▶ EXERCISE DIRECTIONS: Using the listing below, print exactly everything from the line with "Click the chevron beside the account name" down to the line with "Given: Click the Dodaj zonu button", both included, and nothing more.

------------------------------------

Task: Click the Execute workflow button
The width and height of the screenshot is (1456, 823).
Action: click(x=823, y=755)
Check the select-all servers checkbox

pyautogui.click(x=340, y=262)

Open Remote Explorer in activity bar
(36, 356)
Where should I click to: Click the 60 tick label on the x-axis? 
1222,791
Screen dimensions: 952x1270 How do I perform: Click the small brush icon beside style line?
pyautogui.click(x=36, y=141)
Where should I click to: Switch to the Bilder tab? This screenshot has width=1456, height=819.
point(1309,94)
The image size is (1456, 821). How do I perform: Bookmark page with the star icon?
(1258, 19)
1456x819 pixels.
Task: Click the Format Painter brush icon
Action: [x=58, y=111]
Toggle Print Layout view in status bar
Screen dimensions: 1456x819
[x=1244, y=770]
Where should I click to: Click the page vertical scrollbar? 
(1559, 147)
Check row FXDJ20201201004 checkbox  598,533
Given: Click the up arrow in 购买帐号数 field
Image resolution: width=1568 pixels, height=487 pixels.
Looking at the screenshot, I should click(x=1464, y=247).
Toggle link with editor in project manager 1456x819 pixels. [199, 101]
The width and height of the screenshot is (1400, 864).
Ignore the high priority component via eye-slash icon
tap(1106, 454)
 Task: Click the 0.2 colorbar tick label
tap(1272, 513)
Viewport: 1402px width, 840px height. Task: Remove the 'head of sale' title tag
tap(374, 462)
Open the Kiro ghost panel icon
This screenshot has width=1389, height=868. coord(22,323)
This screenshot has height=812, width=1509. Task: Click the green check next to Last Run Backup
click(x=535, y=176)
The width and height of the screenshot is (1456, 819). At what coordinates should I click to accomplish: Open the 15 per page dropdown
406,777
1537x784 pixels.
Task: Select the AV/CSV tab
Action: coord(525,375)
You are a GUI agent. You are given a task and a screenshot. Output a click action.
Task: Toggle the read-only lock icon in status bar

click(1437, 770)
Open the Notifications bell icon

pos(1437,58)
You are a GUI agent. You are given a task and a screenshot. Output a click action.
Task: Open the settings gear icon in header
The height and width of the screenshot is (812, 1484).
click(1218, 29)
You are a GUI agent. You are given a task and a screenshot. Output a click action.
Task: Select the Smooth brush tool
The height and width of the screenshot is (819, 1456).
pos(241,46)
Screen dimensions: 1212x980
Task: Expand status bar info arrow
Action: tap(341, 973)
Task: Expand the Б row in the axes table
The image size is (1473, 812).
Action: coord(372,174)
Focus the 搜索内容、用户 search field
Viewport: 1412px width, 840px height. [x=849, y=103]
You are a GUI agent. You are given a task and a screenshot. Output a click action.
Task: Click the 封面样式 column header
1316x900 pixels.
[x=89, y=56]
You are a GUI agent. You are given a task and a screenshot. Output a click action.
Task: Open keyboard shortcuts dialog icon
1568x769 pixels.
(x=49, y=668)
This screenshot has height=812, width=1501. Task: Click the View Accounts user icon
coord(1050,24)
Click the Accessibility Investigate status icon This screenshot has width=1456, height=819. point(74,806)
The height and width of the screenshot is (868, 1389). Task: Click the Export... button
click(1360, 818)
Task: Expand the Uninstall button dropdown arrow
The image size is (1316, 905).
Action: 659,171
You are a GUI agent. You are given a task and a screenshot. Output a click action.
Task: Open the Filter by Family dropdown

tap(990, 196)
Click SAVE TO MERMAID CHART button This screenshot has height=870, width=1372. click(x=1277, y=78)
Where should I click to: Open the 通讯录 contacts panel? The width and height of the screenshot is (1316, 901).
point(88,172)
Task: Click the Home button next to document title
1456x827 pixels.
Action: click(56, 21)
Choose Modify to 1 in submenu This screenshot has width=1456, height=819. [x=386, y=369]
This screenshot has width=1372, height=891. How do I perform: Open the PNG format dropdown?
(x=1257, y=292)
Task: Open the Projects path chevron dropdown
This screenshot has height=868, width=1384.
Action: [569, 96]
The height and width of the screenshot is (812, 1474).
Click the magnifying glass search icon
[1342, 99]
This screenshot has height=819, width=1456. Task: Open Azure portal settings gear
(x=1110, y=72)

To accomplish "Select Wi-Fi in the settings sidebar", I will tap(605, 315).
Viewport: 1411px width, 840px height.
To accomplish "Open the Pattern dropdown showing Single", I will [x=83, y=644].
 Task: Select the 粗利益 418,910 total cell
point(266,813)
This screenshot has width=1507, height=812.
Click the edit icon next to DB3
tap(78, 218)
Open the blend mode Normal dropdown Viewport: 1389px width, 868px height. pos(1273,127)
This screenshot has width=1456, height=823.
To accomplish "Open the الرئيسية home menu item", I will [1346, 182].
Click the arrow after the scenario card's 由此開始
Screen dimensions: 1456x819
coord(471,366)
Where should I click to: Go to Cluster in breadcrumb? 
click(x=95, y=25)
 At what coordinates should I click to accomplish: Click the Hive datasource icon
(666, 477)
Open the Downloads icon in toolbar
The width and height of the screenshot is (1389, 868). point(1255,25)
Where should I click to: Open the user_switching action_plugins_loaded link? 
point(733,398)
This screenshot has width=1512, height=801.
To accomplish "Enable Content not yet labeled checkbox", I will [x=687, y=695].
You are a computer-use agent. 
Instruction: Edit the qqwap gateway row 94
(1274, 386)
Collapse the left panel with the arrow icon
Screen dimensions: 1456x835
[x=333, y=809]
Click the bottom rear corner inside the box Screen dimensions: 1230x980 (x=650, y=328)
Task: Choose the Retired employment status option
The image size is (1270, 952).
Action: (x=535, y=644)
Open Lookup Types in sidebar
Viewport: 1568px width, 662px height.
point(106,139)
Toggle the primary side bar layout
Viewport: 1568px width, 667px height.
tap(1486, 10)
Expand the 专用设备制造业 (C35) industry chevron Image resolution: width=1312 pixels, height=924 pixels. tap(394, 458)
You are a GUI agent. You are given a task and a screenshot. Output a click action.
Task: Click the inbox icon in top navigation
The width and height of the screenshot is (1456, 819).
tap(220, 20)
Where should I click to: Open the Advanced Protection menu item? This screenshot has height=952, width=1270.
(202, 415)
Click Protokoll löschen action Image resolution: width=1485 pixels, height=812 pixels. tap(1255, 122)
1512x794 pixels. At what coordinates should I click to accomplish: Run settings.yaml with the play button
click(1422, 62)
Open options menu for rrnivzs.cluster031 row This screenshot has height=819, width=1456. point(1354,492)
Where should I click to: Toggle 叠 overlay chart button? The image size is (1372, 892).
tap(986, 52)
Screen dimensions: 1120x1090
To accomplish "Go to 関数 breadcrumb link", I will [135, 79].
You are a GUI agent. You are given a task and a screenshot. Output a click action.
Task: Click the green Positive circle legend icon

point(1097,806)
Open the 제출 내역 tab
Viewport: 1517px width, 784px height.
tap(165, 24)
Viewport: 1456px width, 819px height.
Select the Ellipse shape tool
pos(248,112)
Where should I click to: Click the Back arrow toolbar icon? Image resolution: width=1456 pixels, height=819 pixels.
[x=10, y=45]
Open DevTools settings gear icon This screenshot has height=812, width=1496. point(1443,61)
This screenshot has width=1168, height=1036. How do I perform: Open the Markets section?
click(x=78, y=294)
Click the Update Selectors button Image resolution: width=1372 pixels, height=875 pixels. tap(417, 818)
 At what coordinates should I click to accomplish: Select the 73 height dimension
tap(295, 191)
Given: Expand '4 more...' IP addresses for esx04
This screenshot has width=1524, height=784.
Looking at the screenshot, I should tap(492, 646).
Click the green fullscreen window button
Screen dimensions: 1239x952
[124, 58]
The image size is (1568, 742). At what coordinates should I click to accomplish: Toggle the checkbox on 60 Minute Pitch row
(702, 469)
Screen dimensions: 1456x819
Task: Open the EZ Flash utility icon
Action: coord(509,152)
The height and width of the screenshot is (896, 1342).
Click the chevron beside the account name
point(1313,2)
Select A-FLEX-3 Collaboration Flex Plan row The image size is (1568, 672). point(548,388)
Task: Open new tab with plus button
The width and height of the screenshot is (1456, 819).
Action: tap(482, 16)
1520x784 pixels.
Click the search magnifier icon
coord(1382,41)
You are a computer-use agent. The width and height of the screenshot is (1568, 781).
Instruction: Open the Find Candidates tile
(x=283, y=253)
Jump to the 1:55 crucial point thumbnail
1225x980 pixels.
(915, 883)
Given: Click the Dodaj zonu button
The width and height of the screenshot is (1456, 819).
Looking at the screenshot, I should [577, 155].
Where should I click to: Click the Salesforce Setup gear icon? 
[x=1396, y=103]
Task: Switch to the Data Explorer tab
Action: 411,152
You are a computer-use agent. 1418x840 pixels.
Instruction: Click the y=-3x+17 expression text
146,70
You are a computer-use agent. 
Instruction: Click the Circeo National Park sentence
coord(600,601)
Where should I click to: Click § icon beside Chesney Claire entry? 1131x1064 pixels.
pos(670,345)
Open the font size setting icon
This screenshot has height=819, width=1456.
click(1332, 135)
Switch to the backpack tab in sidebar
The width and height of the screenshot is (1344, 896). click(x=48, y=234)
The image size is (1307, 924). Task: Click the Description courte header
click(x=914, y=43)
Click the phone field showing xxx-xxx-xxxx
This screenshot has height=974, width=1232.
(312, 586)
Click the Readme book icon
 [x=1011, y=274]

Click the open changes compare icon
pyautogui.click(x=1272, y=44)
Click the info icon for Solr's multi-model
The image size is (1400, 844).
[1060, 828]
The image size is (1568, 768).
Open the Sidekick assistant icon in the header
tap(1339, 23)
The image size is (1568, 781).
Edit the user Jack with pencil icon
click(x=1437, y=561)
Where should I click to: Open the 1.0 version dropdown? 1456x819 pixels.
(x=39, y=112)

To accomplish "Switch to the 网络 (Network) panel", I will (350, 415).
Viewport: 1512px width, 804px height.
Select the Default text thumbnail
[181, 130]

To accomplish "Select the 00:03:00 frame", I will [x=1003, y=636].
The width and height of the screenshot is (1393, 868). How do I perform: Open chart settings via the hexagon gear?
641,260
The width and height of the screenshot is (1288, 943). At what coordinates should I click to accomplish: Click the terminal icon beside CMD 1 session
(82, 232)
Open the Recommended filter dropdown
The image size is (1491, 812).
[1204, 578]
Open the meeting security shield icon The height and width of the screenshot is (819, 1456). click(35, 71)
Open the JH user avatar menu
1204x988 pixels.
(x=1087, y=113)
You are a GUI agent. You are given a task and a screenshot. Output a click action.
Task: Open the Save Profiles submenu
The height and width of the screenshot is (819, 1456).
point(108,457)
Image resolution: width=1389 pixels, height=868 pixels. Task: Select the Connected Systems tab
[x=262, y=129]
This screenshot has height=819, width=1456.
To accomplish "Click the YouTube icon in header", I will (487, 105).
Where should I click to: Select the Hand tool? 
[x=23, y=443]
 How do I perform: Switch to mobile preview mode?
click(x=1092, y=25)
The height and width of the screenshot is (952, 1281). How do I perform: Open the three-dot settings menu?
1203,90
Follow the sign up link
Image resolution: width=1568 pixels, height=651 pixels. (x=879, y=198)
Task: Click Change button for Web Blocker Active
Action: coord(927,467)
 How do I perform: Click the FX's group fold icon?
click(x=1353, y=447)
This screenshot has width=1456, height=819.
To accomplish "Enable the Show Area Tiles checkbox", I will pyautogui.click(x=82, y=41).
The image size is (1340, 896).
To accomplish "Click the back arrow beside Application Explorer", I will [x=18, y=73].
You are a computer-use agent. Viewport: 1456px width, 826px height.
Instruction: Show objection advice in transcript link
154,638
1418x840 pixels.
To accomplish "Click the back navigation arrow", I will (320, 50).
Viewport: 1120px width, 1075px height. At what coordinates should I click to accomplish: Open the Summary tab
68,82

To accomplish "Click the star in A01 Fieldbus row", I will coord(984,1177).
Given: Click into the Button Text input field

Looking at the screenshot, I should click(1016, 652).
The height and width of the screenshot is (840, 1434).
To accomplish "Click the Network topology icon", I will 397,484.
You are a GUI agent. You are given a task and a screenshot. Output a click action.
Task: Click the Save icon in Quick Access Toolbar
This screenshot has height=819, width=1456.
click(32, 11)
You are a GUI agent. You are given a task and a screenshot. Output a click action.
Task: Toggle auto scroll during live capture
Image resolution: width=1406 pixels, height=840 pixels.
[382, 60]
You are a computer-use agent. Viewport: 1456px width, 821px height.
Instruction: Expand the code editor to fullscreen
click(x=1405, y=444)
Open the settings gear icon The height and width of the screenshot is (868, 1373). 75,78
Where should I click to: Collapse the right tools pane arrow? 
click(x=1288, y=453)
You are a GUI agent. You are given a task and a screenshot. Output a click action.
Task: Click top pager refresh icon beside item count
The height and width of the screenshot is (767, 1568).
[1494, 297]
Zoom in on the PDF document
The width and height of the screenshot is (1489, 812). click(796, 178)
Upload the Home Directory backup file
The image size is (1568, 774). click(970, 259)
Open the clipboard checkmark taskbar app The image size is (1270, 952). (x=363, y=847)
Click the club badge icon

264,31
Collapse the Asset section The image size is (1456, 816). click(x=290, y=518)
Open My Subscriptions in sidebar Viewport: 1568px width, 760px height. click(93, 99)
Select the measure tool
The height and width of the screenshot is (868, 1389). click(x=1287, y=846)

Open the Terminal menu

------------------------------------

▶ ANSWER TO THIS PROBLEM:
Click the chevron beside the account name
point(1313,2)
Select A-FLEX-3 Collaboration Flex Plan row The image size is (1568, 672). point(548,388)
Task: Open new tab with plus button
The width and height of the screenshot is (1456, 819).
Action: tap(482, 16)
1520x784 pixels.
Click the search magnifier icon
coord(1382,41)
You are a computer-use agent. The width and height of the screenshot is (1568, 781).
Instruction: Open the Find Candidates tile
(x=283, y=253)
Jump to the 1:55 crucial point thumbnail
1225x980 pixels.
(915, 883)
Given: Click the Dodaj zonu button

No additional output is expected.